Early voting: Chicagoans got started early voting on Oct. 1, when the Loop “Super Site” (191 N. Clark St.) opened. You can vote there through Election Day, or at any of the 50 ward-specific early voting sites from Oct. 14 through Election Day. Find the full list of sites here, but some close ones for Logan Square are:
- Ward 35 – NEIU El Centro, 3390 N. Avondale Ave.
- Ward 32 – Pulaski Elementary School, 2230 W. McLean Ave.
- Ward 26 – Casals Elementary School 3501, W. Potomac Ave.
- Ward 1 – Goldblatts Building, 1615 W. Chicago Ave.
- Ward 33 – Bateman Elementary School, 4220 N. Richmond St.
- Ward 31 – Falconer Elementary School, 3020 N. Lamon Ave.
Election Day: You can vote at your specific precinct polling site on Election Day. Find yours here.

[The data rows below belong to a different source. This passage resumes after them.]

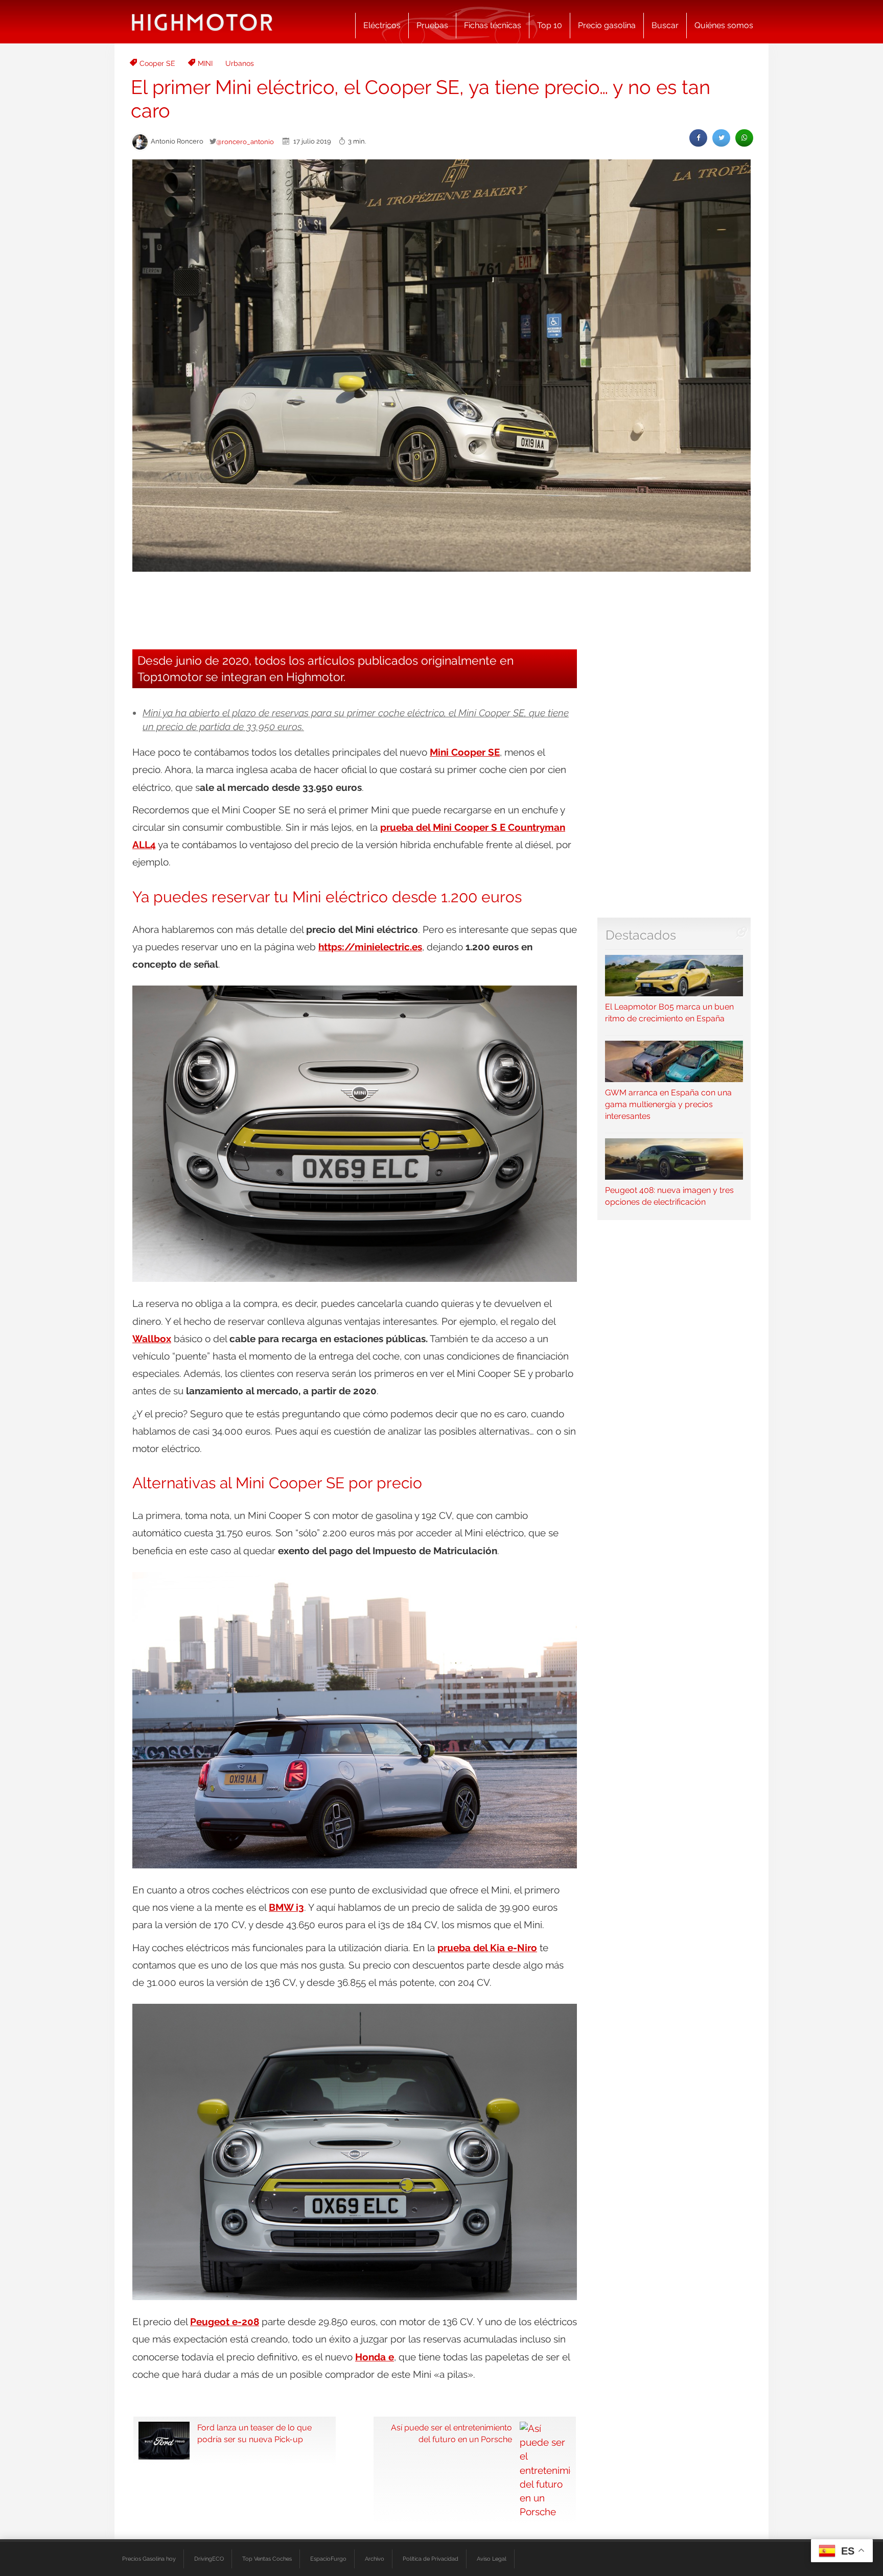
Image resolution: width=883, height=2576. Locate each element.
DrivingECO (209, 2558)
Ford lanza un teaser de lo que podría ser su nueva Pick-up (254, 2433)
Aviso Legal (491, 2558)
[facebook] (698, 137)
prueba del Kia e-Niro (487, 1947)
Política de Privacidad (430, 2558)
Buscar (665, 25)
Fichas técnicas (492, 25)
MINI (205, 63)
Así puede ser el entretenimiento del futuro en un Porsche (451, 2433)
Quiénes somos (723, 25)
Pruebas (432, 25)
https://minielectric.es (370, 946)
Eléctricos (382, 25)
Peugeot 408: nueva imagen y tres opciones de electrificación (669, 1196)
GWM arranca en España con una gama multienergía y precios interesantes (668, 1104)
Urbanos (239, 63)
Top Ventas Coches (267, 2558)
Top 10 (549, 25)
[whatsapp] (744, 137)
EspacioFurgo (328, 2558)
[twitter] (721, 137)
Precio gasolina (607, 25)
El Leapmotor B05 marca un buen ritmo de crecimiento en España (669, 1012)
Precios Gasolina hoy (149, 2558)
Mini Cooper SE (465, 752)
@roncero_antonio (245, 141)
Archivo (374, 2558)
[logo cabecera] (202, 21)
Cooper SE (157, 63)
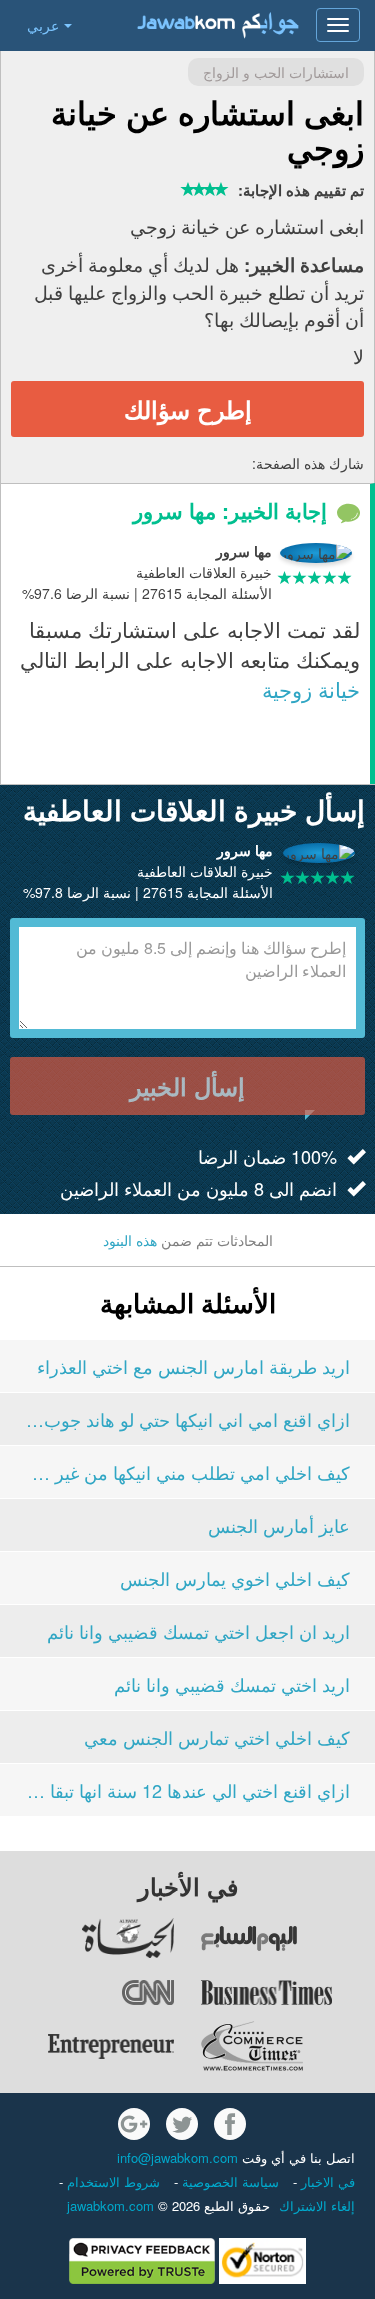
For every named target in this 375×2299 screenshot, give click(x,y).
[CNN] (88, 1992)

If you’re already registered and voting on Election Day at the correct precinct site for your registered address, you won’t need ID to vote in person — unless your signature does not match or the election judge challenges your elligibility. Similarly, at early voting sites, you won’t need ID if already registered. It’s probably a good idea to bring ID in case of any issue, though. Find out more about ID requirements here.
What’s on the Ballot?
A couple of dudes named Don and Joe are running for a pretty important office, you may have heard. There’s more than the presidential election on the ballot, though. For one thing, you get to weigh in on the graduated income tax amendment, which would allow higher income tax rates for higher incomes in Illinois. Other national, state and local races are also up for a vote this year.
You can get a sample ballot with your other voter information at the Chicago Board of Elections site. Find out more about what’s on your ballot at sites like BallotReady or from the League of Women Voters of Illinois Voter Guide. For example, a ballot for my Logan Square address shows elections for U.S. Senator Dick Durbin, U.S. Rep. Jesús G. “Chuy” García, Illinois Rep. Will Guzzardi, and a slew of Cook County judges. (Visit this guide or this Chicago Bar Association site for ratings on the often-unfamiliar judges.)